Extracted data

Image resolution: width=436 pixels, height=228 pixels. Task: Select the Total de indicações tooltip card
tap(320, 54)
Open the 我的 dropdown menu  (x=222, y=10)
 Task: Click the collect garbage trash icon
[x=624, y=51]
---
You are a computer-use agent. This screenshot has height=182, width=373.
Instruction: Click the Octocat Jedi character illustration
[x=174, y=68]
==
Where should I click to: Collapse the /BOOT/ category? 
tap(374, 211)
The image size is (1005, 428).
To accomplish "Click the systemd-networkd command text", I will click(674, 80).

Task instructions
Output the lines exactly as they appear, beginning with the line that contains "Image resolution: width=436" and continuing through the line that contains "[x=624, y=51]".

Answer to the problem
Image resolution: width=436 pixels, height=228 pixels. Task: Select the Total de indicações tooltip card
tap(320, 54)
Open the 我的 dropdown menu  (x=222, y=10)
 Task: Click the collect garbage trash icon
[x=624, y=51]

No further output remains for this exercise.